Will you give the material below again, every line exactly as it is?

▶ **THE INPUT**
--

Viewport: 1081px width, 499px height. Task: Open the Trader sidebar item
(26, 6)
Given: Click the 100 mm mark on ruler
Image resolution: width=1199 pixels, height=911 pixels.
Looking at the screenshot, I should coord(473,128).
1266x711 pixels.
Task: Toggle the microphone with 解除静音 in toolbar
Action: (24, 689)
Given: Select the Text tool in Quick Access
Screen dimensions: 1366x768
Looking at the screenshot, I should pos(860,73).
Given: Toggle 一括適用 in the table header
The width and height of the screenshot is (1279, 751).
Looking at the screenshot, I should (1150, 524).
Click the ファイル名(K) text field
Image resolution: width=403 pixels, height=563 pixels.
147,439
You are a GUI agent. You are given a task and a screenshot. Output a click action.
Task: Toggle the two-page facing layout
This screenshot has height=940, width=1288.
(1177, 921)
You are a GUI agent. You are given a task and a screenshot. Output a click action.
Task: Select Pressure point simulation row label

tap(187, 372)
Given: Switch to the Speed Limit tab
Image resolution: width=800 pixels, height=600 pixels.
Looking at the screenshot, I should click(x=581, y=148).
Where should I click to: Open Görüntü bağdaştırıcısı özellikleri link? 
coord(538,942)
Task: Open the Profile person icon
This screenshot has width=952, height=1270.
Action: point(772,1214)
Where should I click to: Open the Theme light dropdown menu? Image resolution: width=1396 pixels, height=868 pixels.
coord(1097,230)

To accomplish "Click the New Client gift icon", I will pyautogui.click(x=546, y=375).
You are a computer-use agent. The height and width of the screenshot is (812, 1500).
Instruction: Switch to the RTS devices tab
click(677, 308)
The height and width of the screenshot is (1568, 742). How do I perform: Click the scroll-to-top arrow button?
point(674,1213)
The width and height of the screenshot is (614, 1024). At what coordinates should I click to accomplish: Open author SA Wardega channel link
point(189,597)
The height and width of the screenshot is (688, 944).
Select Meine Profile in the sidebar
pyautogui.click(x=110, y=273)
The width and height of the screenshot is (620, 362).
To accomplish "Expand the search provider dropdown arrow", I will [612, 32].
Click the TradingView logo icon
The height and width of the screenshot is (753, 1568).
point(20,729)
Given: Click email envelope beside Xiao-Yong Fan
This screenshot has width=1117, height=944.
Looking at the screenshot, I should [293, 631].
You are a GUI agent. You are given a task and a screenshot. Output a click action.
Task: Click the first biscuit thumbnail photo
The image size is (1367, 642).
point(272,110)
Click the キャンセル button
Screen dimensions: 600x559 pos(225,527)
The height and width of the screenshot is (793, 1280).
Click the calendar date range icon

--

▶ **WRITTEN REPLY**
Viewport: 1081px width, 499px height. Task: Open the Trader sidebar item
(26, 6)
Given: Click the 100 mm mark on ruler
Image resolution: width=1199 pixels, height=911 pixels.
Looking at the screenshot, I should coord(473,128).
1266x711 pixels.
Task: Toggle the microphone with 解除静音 in toolbar
Action: (24, 689)
Given: Select the Text tool in Quick Access
Screen dimensions: 1366x768
Looking at the screenshot, I should pos(860,73).
Given: Toggle 一括適用 in the table header
The width and height of the screenshot is (1279, 751).
Looking at the screenshot, I should (1150, 524).
Click the ファイル名(K) text field
Image resolution: width=403 pixels, height=563 pixels.
147,439
You are a GUI agent. You are given a task and a screenshot. Output a click action.
Task: Toggle the two-page facing layout
This screenshot has height=940, width=1288.
(1177, 921)
You are a GUI agent. You are given a task and a screenshot. Output a click action.
Task: Select Pressure point simulation row label

tap(187, 372)
Given: Switch to the Speed Limit tab
Image resolution: width=800 pixels, height=600 pixels.
Looking at the screenshot, I should click(x=581, y=148).
Where should I click to: Open Görüntü bağdaştırıcısı özellikleri link? 
coord(538,942)
Task: Open the Profile person icon
This screenshot has width=952, height=1270.
Action: point(772,1214)
Where should I click to: Open the Theme light dropdown menu? Image resolution: width=1396 pixels, height=868 pixels.
coord(1097,230)

To accomplish "Click the New Client gift icon", I will pyautogui.click(x=546, y=375).
You are a computer-use agent. The height and width of the screenshot is (812, 1500).
Instruction: Switch to the RTS devices tab
click(677, 308)
The height and width of the screenshot is (1568, 742). How do I perform: Click the scroll-to-top arrow button?
point(674,1213)
The width and height of the screenshot is (614, 1024). At what coordinates should I click to accomplish: Open author SA Wardega channel link
point(189,597)
The height and width of the screenshot is (688, 944).
Select Meine Profile in the sidebar
pyautogui.click(x=110, y=273)
The width and height of the screenshot is (620, 362).
To accomplish "Expand the search provider dropdown arrow", I will [612, 32].
Click the TradingView logo icon
The height and width of the screenshot is (753, 1568).
point(20,729)
Given: Click email envelope beside Xiao-Yong Fan
This screenshot has width=1117, height=944.
Looking at the screenshot, I should [293, 631].
You are a GUI agent. You are given a task and a screenshot. Output a click action.
Task: Click the first biscuit thumbnail photo
The image size is (1367, 642).
point(272,110)
Click the キャンセル button
Screen dimensions: 600x559 pos(225,527)
The height and width of the screenshot is (793, 1280).
Click the calendar date range icon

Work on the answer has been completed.